During the holiday season, we can allow many situations and circumstances to create extra stress in our lives. During the next few weeks, I will share some ways to reduce the stress of the season.
First, a list of things to do:
- Soothe with food: Eat several mini-meals between meals of natural carbohydrates. They elevate mood-regulating brain chemical, serotonin, which exerts a calming effect on the entire body.
- Ask three questions: Is this important? Is my reaction appropriate? Is this situation changeable? Take action to change it.
- Exercise: Physical activity reduces anxiety and depression. Aerobic exercise is best but choose and exercise that you enjoy.
- Check your perspective: Do only the tasks that would have serious consequences if left undone.
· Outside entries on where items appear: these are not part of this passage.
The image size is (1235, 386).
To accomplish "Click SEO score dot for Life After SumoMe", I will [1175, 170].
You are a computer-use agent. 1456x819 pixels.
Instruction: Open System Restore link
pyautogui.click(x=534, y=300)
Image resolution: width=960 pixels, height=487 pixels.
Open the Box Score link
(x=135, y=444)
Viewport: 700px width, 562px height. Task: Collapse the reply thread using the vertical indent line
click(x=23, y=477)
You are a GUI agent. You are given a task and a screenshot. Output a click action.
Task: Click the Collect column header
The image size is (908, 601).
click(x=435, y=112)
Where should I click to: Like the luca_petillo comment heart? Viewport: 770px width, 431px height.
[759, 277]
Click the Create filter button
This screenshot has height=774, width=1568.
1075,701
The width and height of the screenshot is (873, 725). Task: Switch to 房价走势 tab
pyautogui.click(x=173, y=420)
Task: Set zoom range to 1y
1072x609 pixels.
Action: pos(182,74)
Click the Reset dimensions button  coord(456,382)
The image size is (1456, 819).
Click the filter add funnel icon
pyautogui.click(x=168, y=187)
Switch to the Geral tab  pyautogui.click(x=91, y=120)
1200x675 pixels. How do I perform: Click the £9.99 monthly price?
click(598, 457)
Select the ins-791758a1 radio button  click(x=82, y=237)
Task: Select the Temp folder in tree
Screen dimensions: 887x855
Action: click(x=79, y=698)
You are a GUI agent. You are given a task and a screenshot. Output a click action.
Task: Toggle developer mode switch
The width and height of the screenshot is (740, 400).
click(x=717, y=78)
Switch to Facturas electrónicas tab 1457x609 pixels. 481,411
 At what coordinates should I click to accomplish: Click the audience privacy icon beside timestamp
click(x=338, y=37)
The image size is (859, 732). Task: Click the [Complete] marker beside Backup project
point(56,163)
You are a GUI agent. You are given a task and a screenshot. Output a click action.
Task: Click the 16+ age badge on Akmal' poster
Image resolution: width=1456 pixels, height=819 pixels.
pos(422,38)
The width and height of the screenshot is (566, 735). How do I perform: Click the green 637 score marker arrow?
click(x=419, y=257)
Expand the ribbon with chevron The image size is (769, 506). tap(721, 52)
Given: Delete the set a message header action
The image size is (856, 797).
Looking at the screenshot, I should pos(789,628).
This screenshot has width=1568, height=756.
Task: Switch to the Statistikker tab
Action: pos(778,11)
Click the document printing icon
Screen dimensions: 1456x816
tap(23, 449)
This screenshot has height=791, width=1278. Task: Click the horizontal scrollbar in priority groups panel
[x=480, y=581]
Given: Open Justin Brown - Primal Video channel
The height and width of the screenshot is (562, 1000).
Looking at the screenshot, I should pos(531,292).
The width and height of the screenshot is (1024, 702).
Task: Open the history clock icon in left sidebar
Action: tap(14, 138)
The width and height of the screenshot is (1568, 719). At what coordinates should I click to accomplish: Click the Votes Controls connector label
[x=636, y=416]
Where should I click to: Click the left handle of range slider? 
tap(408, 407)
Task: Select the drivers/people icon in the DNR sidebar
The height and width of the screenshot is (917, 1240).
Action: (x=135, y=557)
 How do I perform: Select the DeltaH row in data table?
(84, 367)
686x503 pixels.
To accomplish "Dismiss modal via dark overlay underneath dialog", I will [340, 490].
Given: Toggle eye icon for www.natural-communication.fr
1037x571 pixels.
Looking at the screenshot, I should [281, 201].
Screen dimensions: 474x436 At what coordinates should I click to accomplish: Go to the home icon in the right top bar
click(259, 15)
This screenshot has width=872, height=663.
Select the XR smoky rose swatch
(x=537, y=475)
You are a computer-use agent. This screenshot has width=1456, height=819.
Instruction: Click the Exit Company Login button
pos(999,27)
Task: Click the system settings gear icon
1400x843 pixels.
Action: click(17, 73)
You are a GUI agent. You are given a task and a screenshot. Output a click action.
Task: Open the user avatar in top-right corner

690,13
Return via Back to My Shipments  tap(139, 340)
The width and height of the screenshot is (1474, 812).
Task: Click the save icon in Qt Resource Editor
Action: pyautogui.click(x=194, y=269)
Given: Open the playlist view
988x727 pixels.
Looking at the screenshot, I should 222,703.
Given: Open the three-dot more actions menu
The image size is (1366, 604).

Will you die if you don’t do the laundry?
- Skip some routine chores: Take at least a half-hour daily to do something you enjoy to recharge yourself.
- Take a mini-breather: Belly breathe throughout the day periodically. It keeps oxygen going to your brain and slows you down in anxious moments.
- Look at the light side: A good laugh relaxes muscles, lowers blood pressure and suppresses stress-related hormones.
- Reduce caffeine: Caffeine is a stimulant that runs up the nervous system and makes you more susceptible to stress. A good replacement is green tea.
- Take a time out: An overloaded schedule causes anxiety. Schedule a half hour of nothing in a workday. If emergencies or calls come in, you have extra time.
- Say a little prayer: Prayer reduces stress hormones and balances emotions. It gives you inner calm and can help “heal thyself.”
- Make a list of likes and dislikes: List as a family what parts of the holiday each likes and dislikes. Eliminate as many dislikes as possible.
- Shop year round: Buy gifts throughout the year rather than wait until the last minute. Start baking and cooking earlier for those items that will stay fresh.